• RECORD EXCERPTS:
-----

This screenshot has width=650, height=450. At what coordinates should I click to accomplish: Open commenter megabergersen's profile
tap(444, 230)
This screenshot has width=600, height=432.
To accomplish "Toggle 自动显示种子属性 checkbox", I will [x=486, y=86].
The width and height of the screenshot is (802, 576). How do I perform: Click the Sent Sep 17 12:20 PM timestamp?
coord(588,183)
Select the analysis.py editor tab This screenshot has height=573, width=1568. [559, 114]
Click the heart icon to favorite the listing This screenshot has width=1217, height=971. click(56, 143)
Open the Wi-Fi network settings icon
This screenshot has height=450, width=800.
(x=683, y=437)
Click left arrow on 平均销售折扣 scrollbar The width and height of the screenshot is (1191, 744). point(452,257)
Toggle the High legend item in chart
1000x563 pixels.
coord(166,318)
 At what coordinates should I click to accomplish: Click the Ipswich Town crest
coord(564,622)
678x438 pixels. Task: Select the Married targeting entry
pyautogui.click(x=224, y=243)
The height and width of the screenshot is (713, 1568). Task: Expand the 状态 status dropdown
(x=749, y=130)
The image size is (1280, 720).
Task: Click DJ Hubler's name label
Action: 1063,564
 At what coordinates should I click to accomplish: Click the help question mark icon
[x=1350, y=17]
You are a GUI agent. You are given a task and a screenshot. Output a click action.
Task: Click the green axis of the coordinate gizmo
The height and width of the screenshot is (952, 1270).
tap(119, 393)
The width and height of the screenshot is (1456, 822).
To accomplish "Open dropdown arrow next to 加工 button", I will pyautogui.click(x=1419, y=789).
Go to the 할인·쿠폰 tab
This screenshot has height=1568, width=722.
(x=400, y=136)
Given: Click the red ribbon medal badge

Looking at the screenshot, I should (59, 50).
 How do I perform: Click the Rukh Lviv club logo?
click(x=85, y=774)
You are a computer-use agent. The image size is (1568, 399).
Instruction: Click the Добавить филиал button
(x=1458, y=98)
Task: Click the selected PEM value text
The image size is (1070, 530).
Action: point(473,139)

-----

• EXERCISE AIM:
Copy all of the records above line for line, without changing a single character.

• WRITTEN ANSWER:
This screenshot has width=650, height=450. At what coordinates should I click to accomplish: Open commenter megabergersen's profile
tap(444, 230)
This screenshot has width=600, height=432.
To accomplish "Toggle 自动显示种子属性 checkbox", I will [x=486, y=86].
The width and height of the screenshot is (802, 576). How do I perform: Click the Sent Sep 17 12:20 PM timestamp?
coord(588,183)
Select the analysis.py editor tab This screenshot has height=573, width=1568. [559, 114]
Click the heart icon to favorite the listing This screenshot has width=1217, height=971. click(56, 143)
Open the Wi-Fi network settings icon
This screenshot has height=450, width=800.
(x=683, y=437)
Click left arrow on 平均销售折扣 scrollbar The width and height of the screenshot is (1191, 744). point(452,257)
Toggle the High legend item in chart
1000x563 pixels.
coord(166,318)
 At what coordinates should I click to accomplish: Click the Ipswich Town crest
coord(564,622)
678x438 pixels. Task: Select the Married targeting entry
pyautogui.click(x=224, y=243)
The height and width of the screenshot is (713, 1568). Task: Expand the 状态 status dropdown
(x=749, y=130)
The image size is (1280, 720).
Task: Click DJ Hubler's name label
Action: 1063,564
 At what coordinates should I click to accomplish: Click the help question mark icon
[x=1350, y=17]
You are a GUI agent. You are given a task and a screenshot. Output a click action.
Task: Click the green axis of the coordinate gizmo
The height and width of the screenshot is (952, 1270).
tap(119, 393)
The width and height of the screenshot is (1456, 822).
To accomplish "Open dropdown arrow next to 加工 button", I will pyautogui.click(x=1419, y=789).
Go to the 할인·쿠폰 tab
This screenshot has height=1568, width=722.
(x=400, y=136)
Given: Click the red ribbon medal badge

Looking at the screenshot, I should (59, 50).
 How do I perform: Click the Rukh Lviv club logo?
click(x=85, y=774)
You are a computer-use agent. The image size is (1568, 399).
Instruction: Click the Добавить филиал button
(x=1458, y=98)
Task: Click the selected PEM value text
The image size is (1070, 530).
Action: point(473,139)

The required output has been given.